Pretty And Ugly

Pretty And Ugly

I was shocked when I heard Ayo had disappeared with the sum forty-million naira. It was a Tuesday morning, and I had started attending to customers who were in hurry to withdraw money before heading for their places of work. Ayo had always hated the banking sector, no doubt, but I never expected him to steal, and also put me in a terrible state of confusion. We had been having sex for over three years now. I wouldn’t say I was seeing Ayo. I first gave him my body in gratitude for his influence over the bank job I got. During working hours, we never talked. We never stared at each other. Both of our hearts always waited for Friday when he would hawk me off to his house to spend the weekend. He never told me how beautiful I was. He never expressed his love. But I knew one thing. He was addicted to me. I remembered a Friday night when I had turned him down. I remembered how mad he was.

Ayo had never said anything good about the bank. There was a time we went out to buy some suits the bank demanded of us. I remembered his lament – ‘I get less than a hundred thousand per month, and the goddamn bank wants me putting on suits worth a hundred and fifty thousand!’

I agreed with him on some of the issues. We looked so fine wearing suits. The bank building we worked in was gorgeous, painting a picture that bank workers enjoyed a paradise. The bank was indeed a paradise with the sophisticated architectural designs. Our bodies in the expensive suits always sweated under terrific air conditions. We were just slaves that would one day be dumped.

My eyes had seen colleagues being sacked under mere circumstances. One being a case of a staff like myself giving a customer more than what was requested to be withdrawn.
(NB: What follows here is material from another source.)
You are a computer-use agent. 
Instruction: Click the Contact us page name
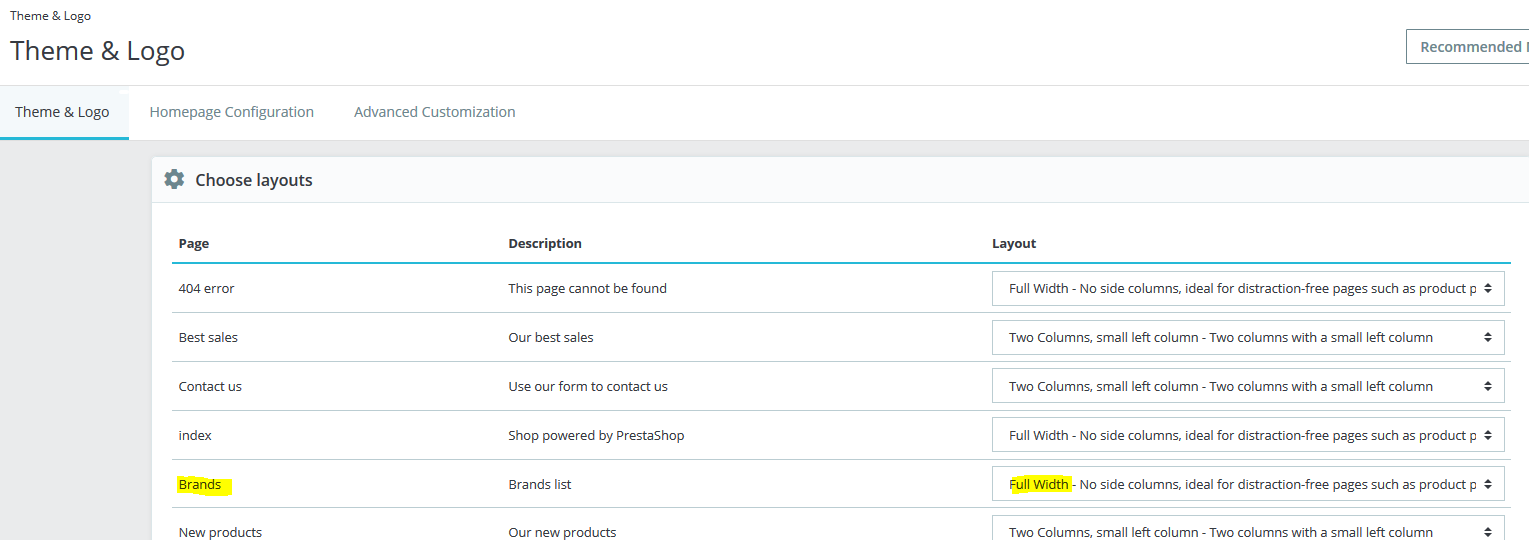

That mistake had ended Fred’s career. A career in which one worked six to six like a donkey to satisfy the interests of the bank owners.

The police came in briefly to investigate the Ayo scandal. I had to put off my phone in case Ayo would call leading to an implication. Moreover, I was sure none of the other bank workers knew of my affair.

Before the end of an eventful Tuesday of panic and tension, the police concluded that Ayo had an accomplice. Whoever the accomplice was, he or she had come into the bank as a customer, I felt. But when the owners of the bank walked in an hour after the doors were shut against customers, they insisted the accomplice was a bank worker. The branch manager stood up in defence against the accusation and he was fired. I, along with five others that worked in Ayo’s section got fired thirty minutes later.

I went home that day feeling dejected. I just wanted to cry alone in my bedroom. But I met full house. My parents and three pastors were interrogating the twelve year old house girl that my grand-aunt had sent us from the village.

My father wouldn’t even let me pull off my high heels. He insisted I joined them in whatever that was being discussed.

‘Magdalene, have you been sacked from your place of work?’ one of the pastors impatiently asked.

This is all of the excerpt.